### EXERCISE DESCRIPTION
Restate each of the lines below word for word and drop every picture.

### Collected data entries
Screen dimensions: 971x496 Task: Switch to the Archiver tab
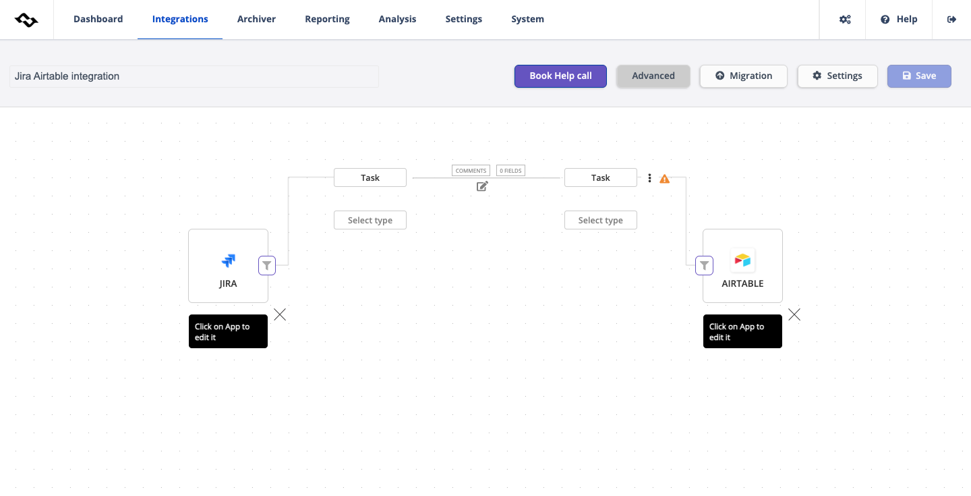pyautogui.click(x=256, y=19)
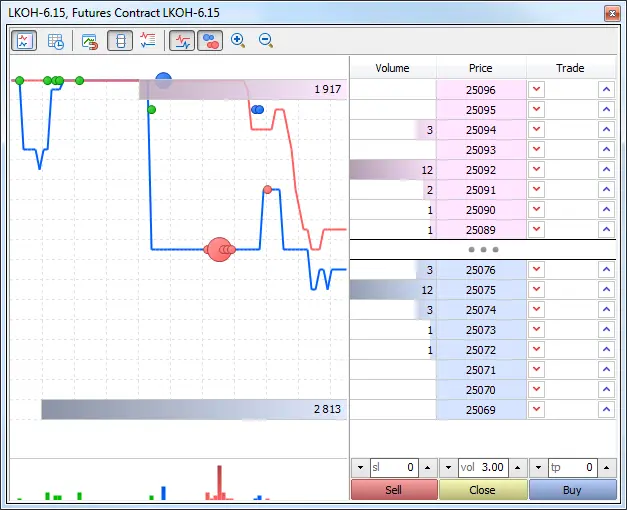Open the Time and Sales table icon
The image size is (627, 510).
tap(56, 41)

### TASK OUTPUT
Screen dimensions: 971x496 Task: Switch to the Archiver tab
pyautogui.click(x=256, y=19)
Open the Time and Sales table icon
The image size is (627, 510).
tap(56, 41)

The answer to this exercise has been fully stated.